When it comes to hours worked per week in business, particularly overtime, the BCEA is precise – the maximum normal working time allowed is 45 hours per week, any overtime is voluntary and may only be worked in agreement between employer and employee.
Nicol Myburgh, head of HR business unit at CRS Technologies, an HR and HCM specialist services provider, offers a broad perspective on the matter and the company’s view, which, as he explains, is only a guideline.
Myburgh says there are terms and conditions that have to be taken into consideration – including the fact that the above regulation excludes lunch breaks. “Lunch breaks are, by law, not defined as working time and will therefore be unpaid,” and does not mean the employee must work 45 hours per week normal time.
“The normal working hours are determined by mutual agreement between employee and employer, in this aspect the act only provides the maximum limit of 45 hours, and does not mean the employee MUST work 45 hours per week normal time. The statutory limitation of 45 hours per week means that the employee may not work more than 45 hours per week normal time,” says Myburgh.
As CRS Technologies explains all overtime is voluntary and may only be worked by agreement between employer and employee.
Labour legislation is also clear on overtime, defined as time worked in excess of the normal working hours. “The maximum permissible overtime is three hours per day or 10 hours per week. The employee must be paid at one and a half times his/her normal wage rate except for Sunday work and work on public holidays, which must be paid at twice the normal wage rate. The employees aren’t necessarily paid for overtime, instead by mutual agreement, they can be granted time off in lieu of payment calculated by the same formula mentioned above,” Myburgh continues.

By mutual agreement
However, this segment of the law is only applicable to employees earning below the earnings threshold, as determined by the Minister, and is currently R205 433,30.
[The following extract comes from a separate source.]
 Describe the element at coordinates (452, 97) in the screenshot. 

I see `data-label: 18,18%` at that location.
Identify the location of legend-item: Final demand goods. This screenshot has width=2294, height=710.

As CRS Technologies executives explain, overtime payment or time off in lieu thereof for employees earning above this threshold is not compulsory, but rather a mutual agreement between employer and employee.
Employees earning above the threshold for overtime who are not compensated by employers have the right to refuse to participate in overtime work.
While it is true that each industry has its own variations and is governed by specific dynamics, legislation regulating overtime is applicable irrespective.
“No employee may work more than 45 hours per week normal time and the no employee may work more than 10 hours per week overtime. However, while the BCEA sets the fundamental minimum rules, there are legislated variations based on sectoral or industry operational requirements. A sectoral determination, a Bargaining Council Main agreement or a union agreement, etc. may bring about variations on the conditions mentioned above since these documents are viewed as extensions of the act. These are known as delegated legislation,” says Myburgh.
CRS Technologies refers to the security industry as an example.
The company explains that Sectoral Determination 6: Private Security Sector, regulates among other conditions the maximum normal working hours to 48 hours per week for a security officer.
“And the Metal and Engineering Industries Bargaining Council regulates the conditions for employees operating in the industry, among other conditions the ordinary hours of work shall not exceed 40 in any one week for employees on day shift and/or night shift or employees working on the two and/or three-shift system,” Myburgh explains.
A further example is the retail industry, where overtime provisions allow for extended shopping hours.